Published on 17 March 2013 12:52 PM EDT
Written by Michael Larabel in Compiler
17 Comments

Compiler benchmarks at Phoronix commonly look at the performance of resulting binaries while less of a focus is the compilation time and binary sizes. However, a developer has carried out GCC benchmarks of the compilation times and binary sizes in different scenarios for GCC releases going from GCC 4.2 to the upcoming GCC 4.8.

Steven Bosscher compared the compilation times and binary sizes of the past GCC releases and posted his results on the GCC mailing list. His key findings come down to:

- GCC 4.8 is not slower than earlier releases going back to GCC 4.2.4 for an optimized non-debug build. When using debug information, however, the compilation time rose by 17%.

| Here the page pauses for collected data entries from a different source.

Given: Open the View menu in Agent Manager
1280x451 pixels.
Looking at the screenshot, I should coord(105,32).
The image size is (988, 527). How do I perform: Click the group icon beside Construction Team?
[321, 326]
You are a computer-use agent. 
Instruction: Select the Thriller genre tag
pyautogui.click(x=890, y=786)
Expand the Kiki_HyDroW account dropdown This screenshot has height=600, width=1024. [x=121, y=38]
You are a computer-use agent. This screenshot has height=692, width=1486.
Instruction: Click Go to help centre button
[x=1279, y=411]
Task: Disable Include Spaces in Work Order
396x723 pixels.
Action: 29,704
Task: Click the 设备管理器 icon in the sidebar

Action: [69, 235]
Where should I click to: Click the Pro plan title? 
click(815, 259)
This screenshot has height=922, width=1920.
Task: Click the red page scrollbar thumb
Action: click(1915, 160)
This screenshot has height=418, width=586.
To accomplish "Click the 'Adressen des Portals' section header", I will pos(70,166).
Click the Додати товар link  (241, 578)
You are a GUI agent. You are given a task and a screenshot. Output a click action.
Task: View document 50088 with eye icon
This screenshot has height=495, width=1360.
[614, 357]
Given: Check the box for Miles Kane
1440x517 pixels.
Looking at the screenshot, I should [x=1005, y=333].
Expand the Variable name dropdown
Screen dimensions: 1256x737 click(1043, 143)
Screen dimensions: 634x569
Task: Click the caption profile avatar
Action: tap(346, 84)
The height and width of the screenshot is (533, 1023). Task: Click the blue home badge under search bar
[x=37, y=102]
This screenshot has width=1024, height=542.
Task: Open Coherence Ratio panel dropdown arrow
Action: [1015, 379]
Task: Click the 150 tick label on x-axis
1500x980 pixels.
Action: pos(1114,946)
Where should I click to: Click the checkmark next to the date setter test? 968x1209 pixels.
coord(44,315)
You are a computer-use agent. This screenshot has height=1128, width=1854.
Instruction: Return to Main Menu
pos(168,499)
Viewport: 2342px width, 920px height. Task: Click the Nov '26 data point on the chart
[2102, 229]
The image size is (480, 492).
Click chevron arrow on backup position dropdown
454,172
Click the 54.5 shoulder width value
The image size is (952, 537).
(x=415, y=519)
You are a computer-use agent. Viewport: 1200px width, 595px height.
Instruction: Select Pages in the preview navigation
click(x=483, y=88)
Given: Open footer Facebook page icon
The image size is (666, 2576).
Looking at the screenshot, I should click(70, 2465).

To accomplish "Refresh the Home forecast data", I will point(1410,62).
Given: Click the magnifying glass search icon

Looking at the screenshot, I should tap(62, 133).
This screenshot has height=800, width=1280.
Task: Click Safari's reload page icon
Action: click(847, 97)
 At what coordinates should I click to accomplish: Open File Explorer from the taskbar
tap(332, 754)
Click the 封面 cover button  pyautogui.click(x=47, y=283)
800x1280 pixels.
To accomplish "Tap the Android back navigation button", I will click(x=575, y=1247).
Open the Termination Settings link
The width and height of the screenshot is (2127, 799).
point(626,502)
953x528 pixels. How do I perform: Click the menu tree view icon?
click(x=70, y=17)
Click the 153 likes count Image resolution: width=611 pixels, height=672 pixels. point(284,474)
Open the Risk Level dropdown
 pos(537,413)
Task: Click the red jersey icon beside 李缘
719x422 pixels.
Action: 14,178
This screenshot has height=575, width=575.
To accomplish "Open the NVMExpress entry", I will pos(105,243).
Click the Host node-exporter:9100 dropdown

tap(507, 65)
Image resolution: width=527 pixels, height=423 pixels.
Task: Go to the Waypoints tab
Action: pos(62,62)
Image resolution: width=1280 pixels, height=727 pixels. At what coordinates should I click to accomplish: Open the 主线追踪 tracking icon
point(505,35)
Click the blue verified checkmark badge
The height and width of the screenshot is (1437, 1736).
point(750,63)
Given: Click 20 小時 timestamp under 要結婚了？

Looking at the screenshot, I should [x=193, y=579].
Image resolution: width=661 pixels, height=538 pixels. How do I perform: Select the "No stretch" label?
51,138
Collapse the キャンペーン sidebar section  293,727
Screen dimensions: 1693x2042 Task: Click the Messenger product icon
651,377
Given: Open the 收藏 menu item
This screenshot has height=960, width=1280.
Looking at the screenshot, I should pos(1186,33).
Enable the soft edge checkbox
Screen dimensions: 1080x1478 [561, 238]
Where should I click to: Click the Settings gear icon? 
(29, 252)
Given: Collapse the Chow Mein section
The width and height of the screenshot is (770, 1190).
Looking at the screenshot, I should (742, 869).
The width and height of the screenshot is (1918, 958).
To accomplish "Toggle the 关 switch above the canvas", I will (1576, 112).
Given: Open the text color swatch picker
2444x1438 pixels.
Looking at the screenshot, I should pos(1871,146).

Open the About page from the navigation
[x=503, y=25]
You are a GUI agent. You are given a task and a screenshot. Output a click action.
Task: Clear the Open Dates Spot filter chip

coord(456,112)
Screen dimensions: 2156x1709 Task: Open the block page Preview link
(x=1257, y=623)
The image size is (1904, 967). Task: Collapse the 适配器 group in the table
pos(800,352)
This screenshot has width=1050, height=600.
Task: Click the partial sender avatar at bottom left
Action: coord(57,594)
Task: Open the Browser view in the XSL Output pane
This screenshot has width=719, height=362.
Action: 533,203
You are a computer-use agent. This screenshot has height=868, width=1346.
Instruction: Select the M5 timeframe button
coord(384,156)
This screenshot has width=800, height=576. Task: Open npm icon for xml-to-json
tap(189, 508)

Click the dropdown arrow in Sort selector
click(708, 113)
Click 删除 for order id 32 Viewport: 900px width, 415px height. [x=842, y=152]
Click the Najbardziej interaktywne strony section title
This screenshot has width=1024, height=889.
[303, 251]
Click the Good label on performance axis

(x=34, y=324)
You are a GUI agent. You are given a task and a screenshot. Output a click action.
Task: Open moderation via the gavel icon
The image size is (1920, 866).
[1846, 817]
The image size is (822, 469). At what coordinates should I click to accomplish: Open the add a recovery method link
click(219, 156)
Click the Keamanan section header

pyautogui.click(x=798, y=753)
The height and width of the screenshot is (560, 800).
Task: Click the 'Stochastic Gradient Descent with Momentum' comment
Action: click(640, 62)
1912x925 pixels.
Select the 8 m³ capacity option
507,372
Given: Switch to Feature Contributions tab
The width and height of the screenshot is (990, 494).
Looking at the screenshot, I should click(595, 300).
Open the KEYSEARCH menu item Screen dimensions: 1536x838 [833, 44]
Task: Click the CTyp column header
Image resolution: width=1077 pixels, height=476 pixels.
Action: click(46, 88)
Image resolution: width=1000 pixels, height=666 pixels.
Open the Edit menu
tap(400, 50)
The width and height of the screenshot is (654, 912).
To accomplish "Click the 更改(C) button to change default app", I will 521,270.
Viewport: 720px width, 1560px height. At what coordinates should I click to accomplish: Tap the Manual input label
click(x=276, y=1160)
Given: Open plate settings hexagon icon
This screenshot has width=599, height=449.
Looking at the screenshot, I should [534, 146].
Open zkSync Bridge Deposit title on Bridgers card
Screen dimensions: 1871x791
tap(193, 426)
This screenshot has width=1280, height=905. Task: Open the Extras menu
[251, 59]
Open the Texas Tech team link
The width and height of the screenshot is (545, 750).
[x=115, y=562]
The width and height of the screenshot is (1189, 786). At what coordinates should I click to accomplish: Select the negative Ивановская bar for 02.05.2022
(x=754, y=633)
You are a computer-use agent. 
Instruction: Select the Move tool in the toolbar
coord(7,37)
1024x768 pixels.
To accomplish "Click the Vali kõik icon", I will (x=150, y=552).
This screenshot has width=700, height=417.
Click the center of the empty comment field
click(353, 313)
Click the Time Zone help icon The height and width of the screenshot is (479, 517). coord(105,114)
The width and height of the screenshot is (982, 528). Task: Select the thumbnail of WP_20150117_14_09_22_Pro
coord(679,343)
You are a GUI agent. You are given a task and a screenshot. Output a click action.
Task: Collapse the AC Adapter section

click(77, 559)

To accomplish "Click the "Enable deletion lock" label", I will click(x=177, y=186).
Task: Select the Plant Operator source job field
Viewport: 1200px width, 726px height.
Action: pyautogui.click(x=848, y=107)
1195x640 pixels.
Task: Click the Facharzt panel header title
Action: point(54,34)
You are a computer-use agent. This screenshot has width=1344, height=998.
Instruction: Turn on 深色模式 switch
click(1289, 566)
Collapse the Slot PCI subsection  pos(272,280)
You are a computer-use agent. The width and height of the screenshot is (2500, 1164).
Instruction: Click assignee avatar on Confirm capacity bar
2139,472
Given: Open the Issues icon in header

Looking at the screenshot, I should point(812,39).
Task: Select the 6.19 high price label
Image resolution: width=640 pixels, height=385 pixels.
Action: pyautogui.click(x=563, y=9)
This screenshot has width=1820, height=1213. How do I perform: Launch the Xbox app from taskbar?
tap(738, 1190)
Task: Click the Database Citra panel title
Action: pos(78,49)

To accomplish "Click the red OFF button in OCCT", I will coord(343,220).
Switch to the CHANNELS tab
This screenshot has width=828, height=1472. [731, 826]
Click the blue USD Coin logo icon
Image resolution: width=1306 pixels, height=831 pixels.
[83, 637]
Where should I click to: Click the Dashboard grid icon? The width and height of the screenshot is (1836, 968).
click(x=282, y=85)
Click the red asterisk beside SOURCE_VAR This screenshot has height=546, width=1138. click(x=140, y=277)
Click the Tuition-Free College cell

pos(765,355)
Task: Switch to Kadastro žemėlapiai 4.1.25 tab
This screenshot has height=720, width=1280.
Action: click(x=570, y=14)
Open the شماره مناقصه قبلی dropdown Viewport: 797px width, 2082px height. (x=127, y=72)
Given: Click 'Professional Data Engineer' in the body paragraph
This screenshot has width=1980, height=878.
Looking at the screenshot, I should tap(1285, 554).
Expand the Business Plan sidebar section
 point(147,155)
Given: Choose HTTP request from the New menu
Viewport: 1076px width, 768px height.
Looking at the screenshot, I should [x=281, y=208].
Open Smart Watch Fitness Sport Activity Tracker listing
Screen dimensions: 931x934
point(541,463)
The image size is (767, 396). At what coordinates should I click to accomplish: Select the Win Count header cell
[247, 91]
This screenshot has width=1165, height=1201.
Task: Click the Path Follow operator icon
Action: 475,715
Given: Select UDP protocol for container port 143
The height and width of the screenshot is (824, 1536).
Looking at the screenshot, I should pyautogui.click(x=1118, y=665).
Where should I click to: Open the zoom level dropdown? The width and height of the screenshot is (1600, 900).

- CC1 in GCC 4.8 is two times the size as it was in GCC 4.2.4. The .bss section in particular is much larger than with earlier releases of the GNU Compiler Collection.

About The Author
Michael Larabel is the principal author of Phoronix.com and founded the web-site in 2004 with a focus on enriching the Linux hardware experience and being the largest web-site devoted to Linux hardware reviews, particularly for products relevant to Linux gamers and enthusiasts but also commonly reviewing servers/workstations and embedded Linux devices. Michael has written more than 10,000 articles covering the state of Linux hardware support, Linux performance, graphics hardware drivers, and other topics. Michael is also the lead developer of the Phoronix Test Suite, Phoromatic, and OpenBenchmarking.org automated testing software. He can be followed via and or contacted via .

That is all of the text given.